Fernando Curado, pesquisador da Embrapa Tabuleiros Costeiros, de Aracaju-SE, parceira das pesquisas com sementes no território do Polo desde 2007, fez uma síntese dos desafios e perspectivas para os estudos daqui em diante. A necessidade de avançar no empoderamento dos agricultores para a pesquisa e no investimento de novas metodologias, além do aprofundamento no conhecimento sobre como tem sido a apropriação das famílias agricultoras com relação às pesquisas, foram alguns dos desafios elencados pelo pesquisador.
O segundo e último dia do seminário foi iniciado com o lançamento da publicação Sementes da Paixão – Catálogo das Sementes Crioulas da Borborema, que busca dar visibilidade às iniciativas das famílias e comunidades na conservação, apresentando as principais características das mais importantes sementes encontradas nos BSC da Borborema. Com o objetivo de facilitar a troca de informações entre guardiões e guardiãs, além de ser um instrumento de afirmação das sementes da paixão.
Foram apresentados então os avanços, desafios e perspectivas da Rede de Bancos Comunitários de Sementes no Polo da Borborema no ano que terminou e para 2017. Euzébio Cavalcante, presidente do Sindicato dos Trabalhadores Rurais de Remígio, falou sobre a melhoria da estrutura dos 20 BSC apoiados pelos Projetos Ecoforte – Redes de Agroecologia e Sementes do Semiárido, do Governo Federal, que tiveram início em 2015 e sobre as novidades do ano de 2016, como as atividades de formação sobre sementes de hortaliças e sobre o empacotamento de sementes, além da aquisição de duas unidades de produção de cuscuz não transgênico.
Gabriel Fernandes, assessor técnico da AS-PTA, fez uma fala sobre o cenário nacional do trabalho com as sementes e das políticas públicas: “A maioria das políticas públicas de apoio à agricultura familiar que a gente conhece é de 2003 para cá. Tivemos um ciclo de 15, 20 anos importante de apoio das políticas públicas. A região do Polo teve a capacidade de tirar o máximo proveito dessas políticas, o que permitiu dar um grande salto na conquista do seu projeto político. O reconhecimento de diferentes órgãos do governo do trabalho com as sementes é uma conquista nossa. Mas estamos vendo uma contradição, ao mesmo tempo em que a gente vê as experiências com uma força muito grande, vimos o país desmoronando de cima pra baixo”, disse, se referindo às medidas do Governo Temer, de extinção de ministérios e ações estratégicas para o campo.

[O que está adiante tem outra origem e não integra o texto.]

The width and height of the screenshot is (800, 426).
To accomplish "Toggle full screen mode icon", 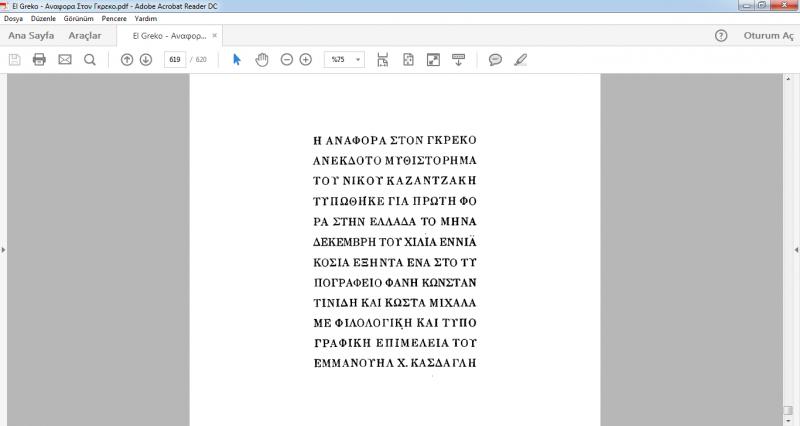I will pyautogui.click(x=433, y=60).
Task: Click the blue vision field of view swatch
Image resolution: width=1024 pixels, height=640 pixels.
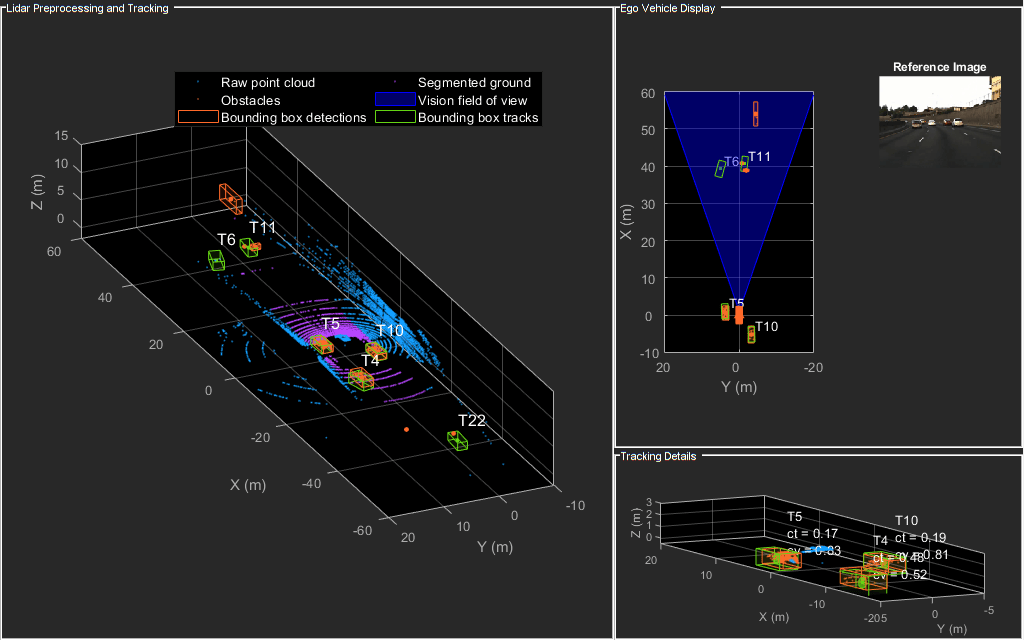Action: 395,100
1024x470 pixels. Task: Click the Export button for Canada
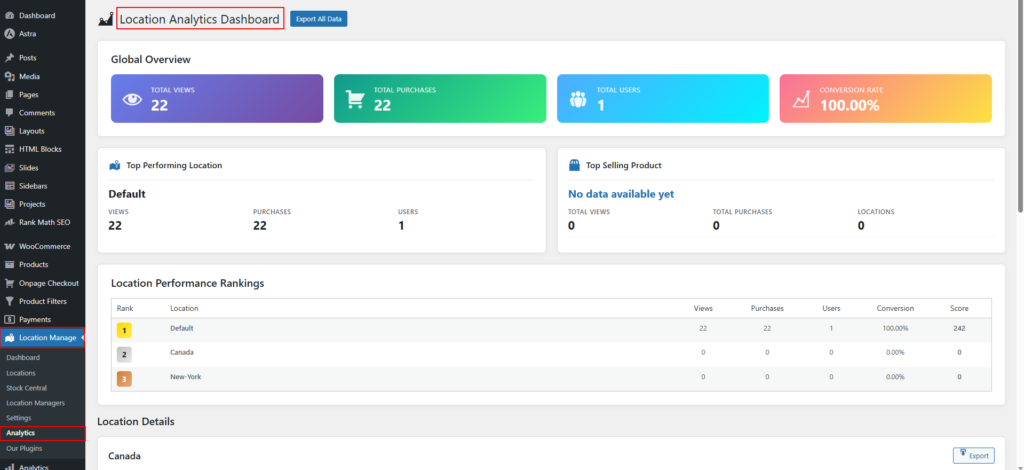[x=973, y=456]
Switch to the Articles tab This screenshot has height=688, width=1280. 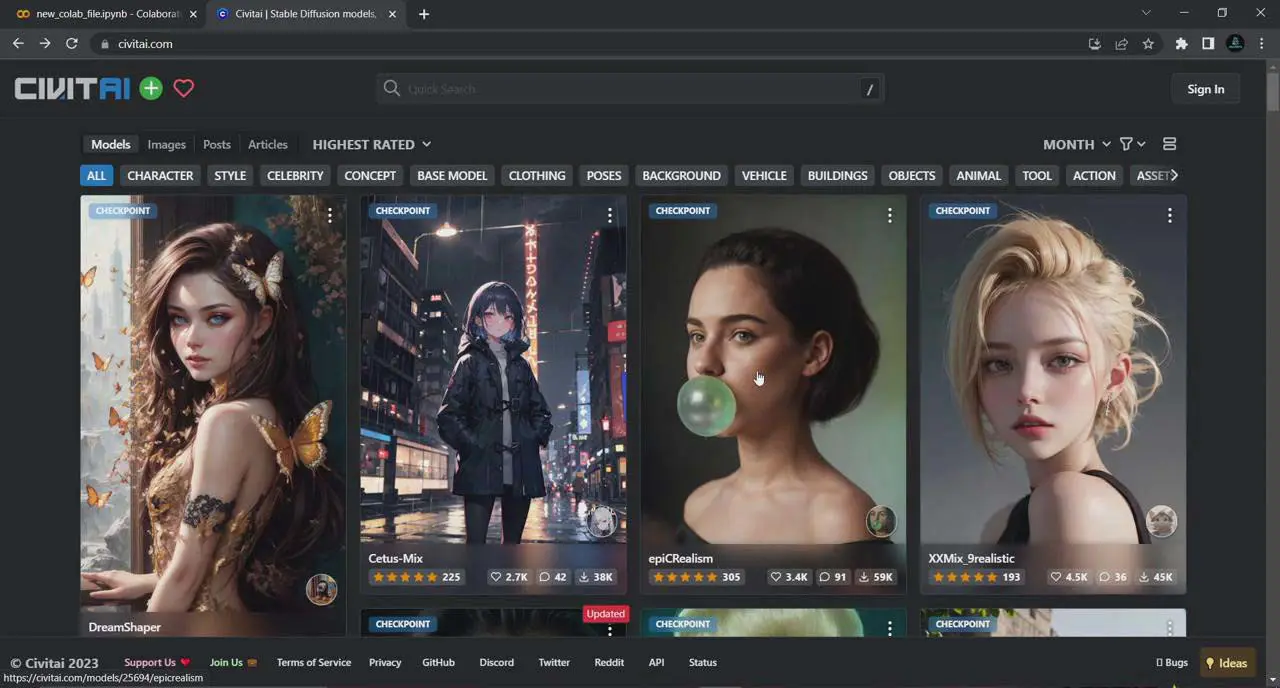point(267,144)
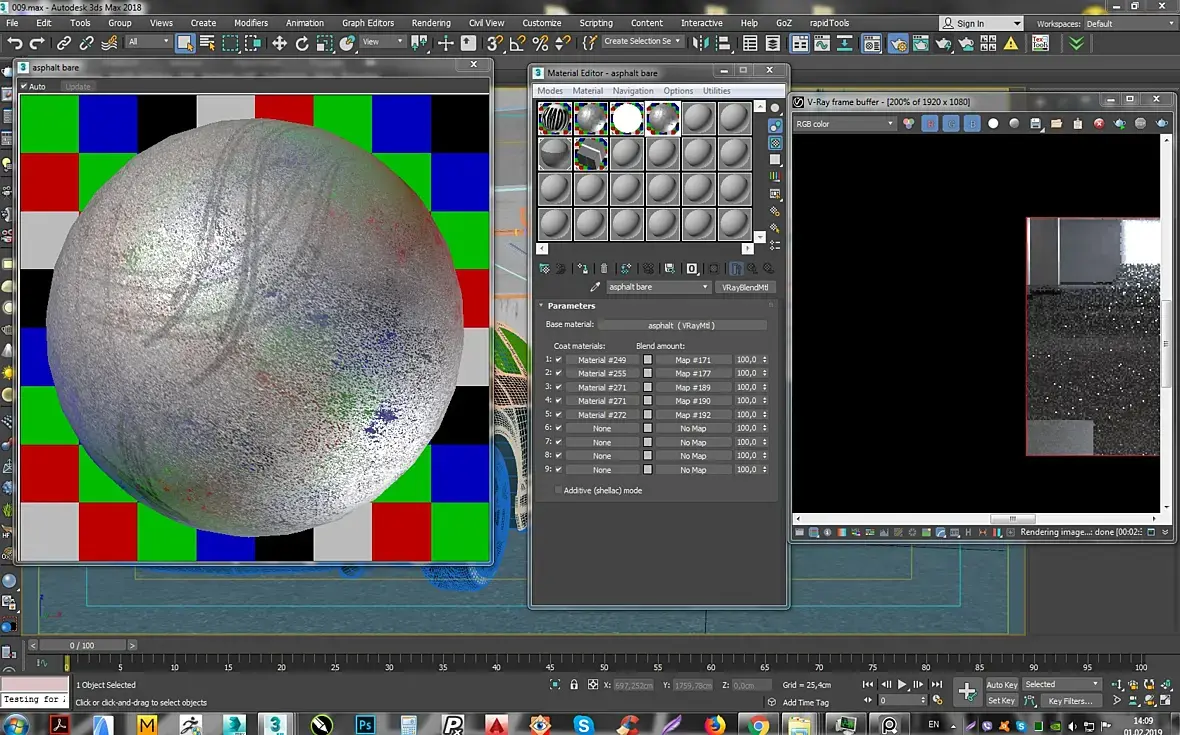Activate the Select and Rotate tool

[302, 42]
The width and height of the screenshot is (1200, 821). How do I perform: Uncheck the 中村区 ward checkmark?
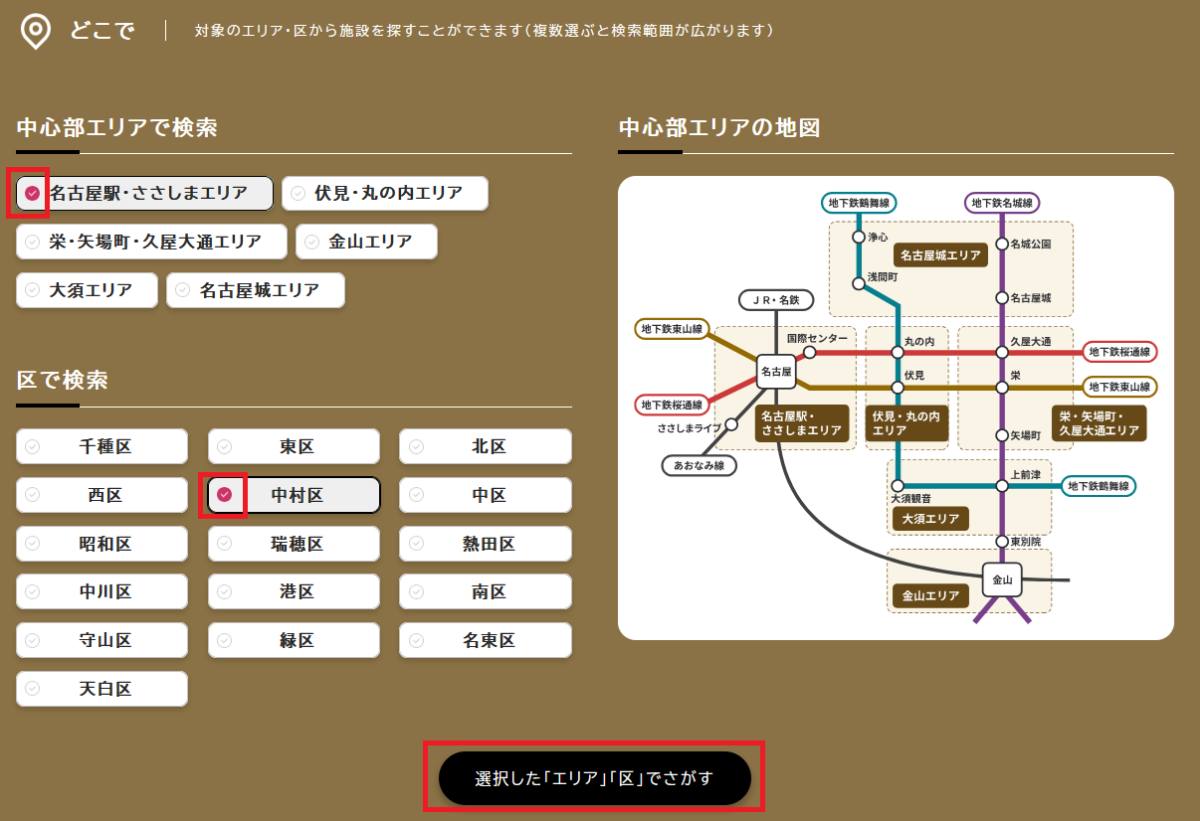point(225,495)
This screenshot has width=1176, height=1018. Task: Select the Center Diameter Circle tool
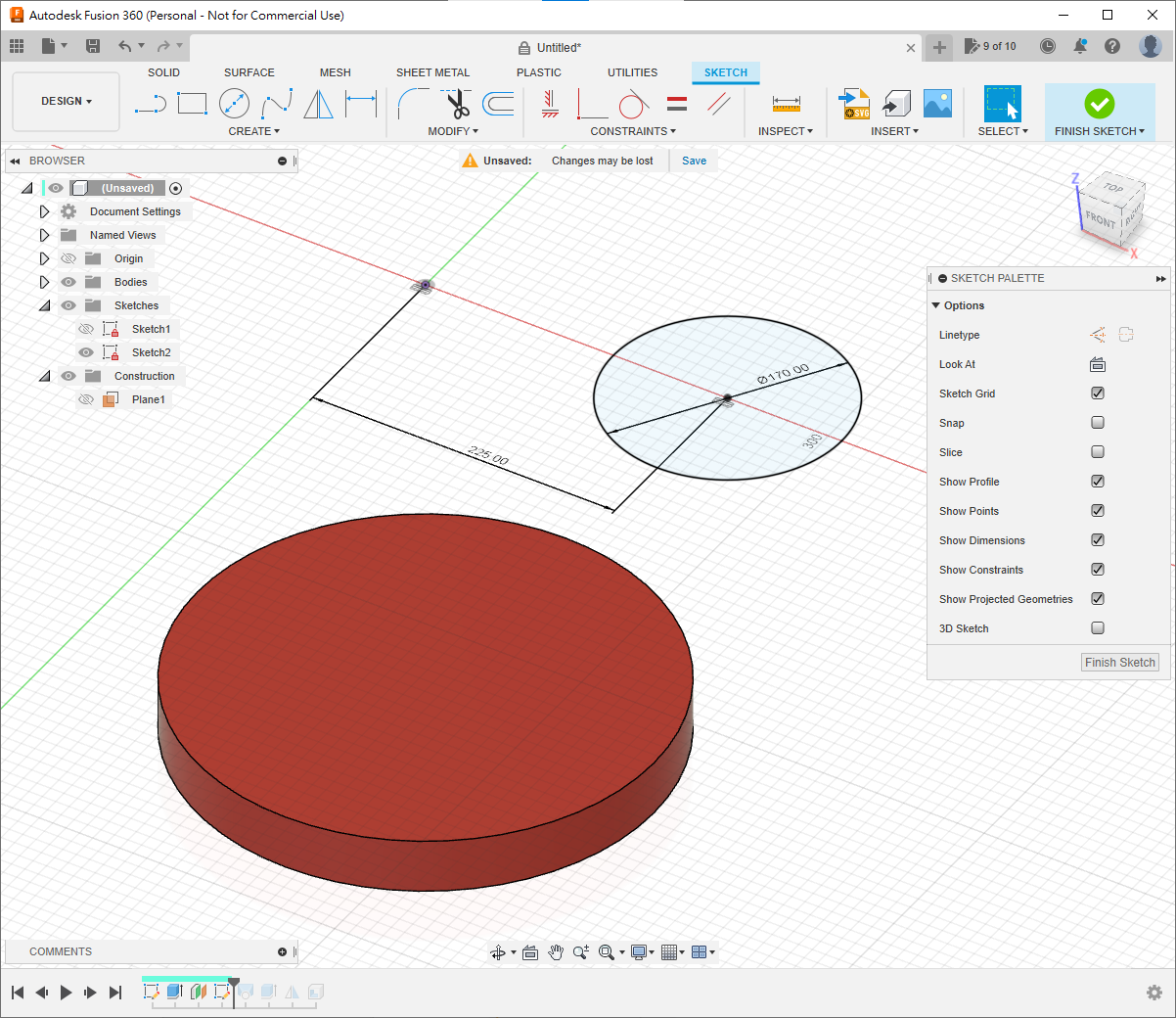coord(234,103)
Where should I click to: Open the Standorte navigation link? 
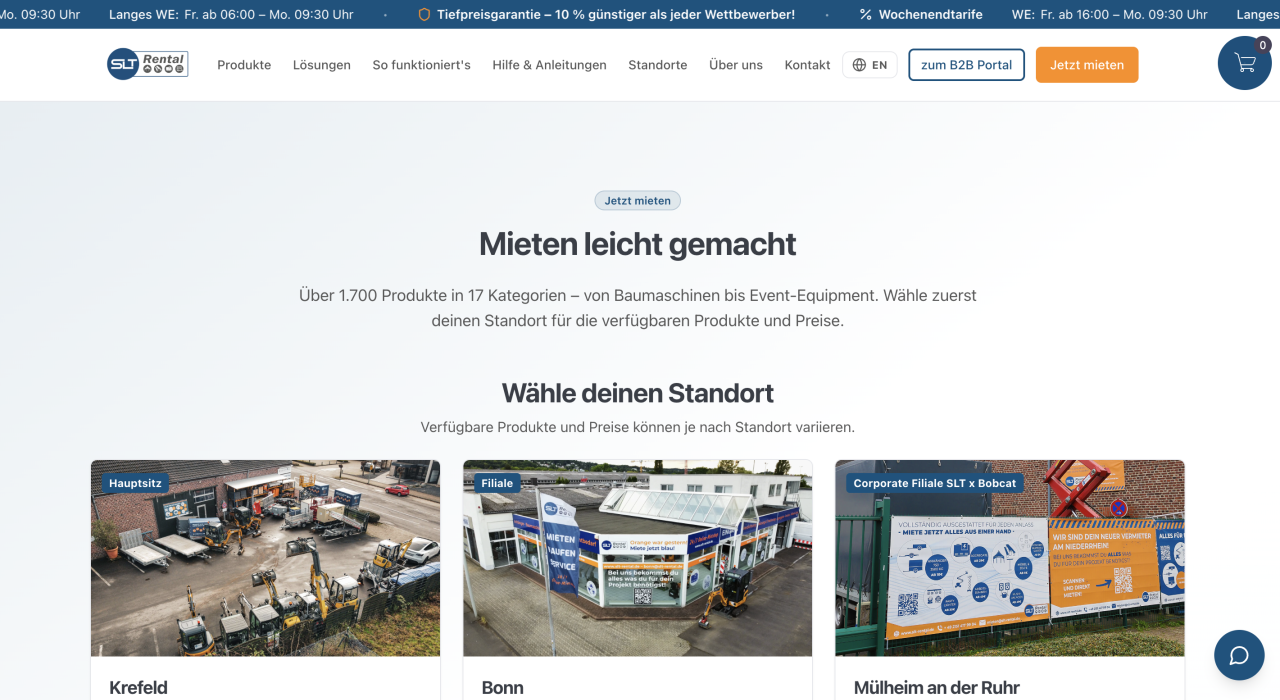657,65
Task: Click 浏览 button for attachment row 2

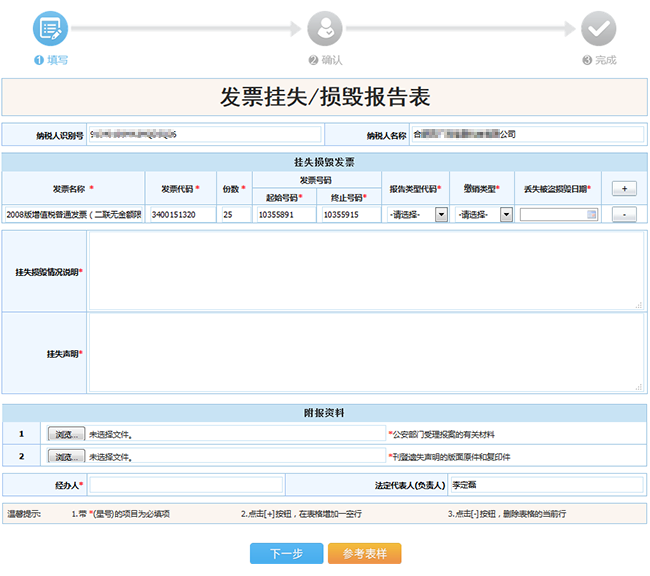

Na segunda parte da manhã, foi reservado um momento para socializar experiências bem sucedidas de gestão dos bancos comunitárias de sementes, tomando como exemplo o Banco Comunitário de Sementes da comunidade de Guritiba, em Queimadas-PB e o Banco Comunitário de Sementes de São Luiz, em Solânea-PB. Adriana Batista da Costa Mendes, é uma das gestoras do BSC de Guritiba, ela compartilhou os desafios, conquistas e aprendizados do seu trabalho com os presentes: “Cada vez que a gente tá unido, é como se nascesse uma sementinha no nosso coração. A primeira semente que a gente deve plantar, é dentro da gente, quando decidimos ser um guardião”, disse.
Encerrando a programação, os presentes se dividiram mais uma vez em grupos para refletir sobre os ensinamentos e orientações das experiências apresentadas. E levantar o que pode ser feito para melhorar a gestão da Rede de BSC no Polo da Borborema. O seminário foi encerrado com a definição das principais orientações para animação da rede de BSC e possíveis demandas para continuidade das pesquisas com as sementes da paixão. Entre elas merece destaque: a produção de sementes com água de reuso; a realização de reuniões com novas famílias; a realização de novos testes de transgenia; estimular o uso dos materiais de controle dos BSC; e realizar intercâmbios entre os BSCs.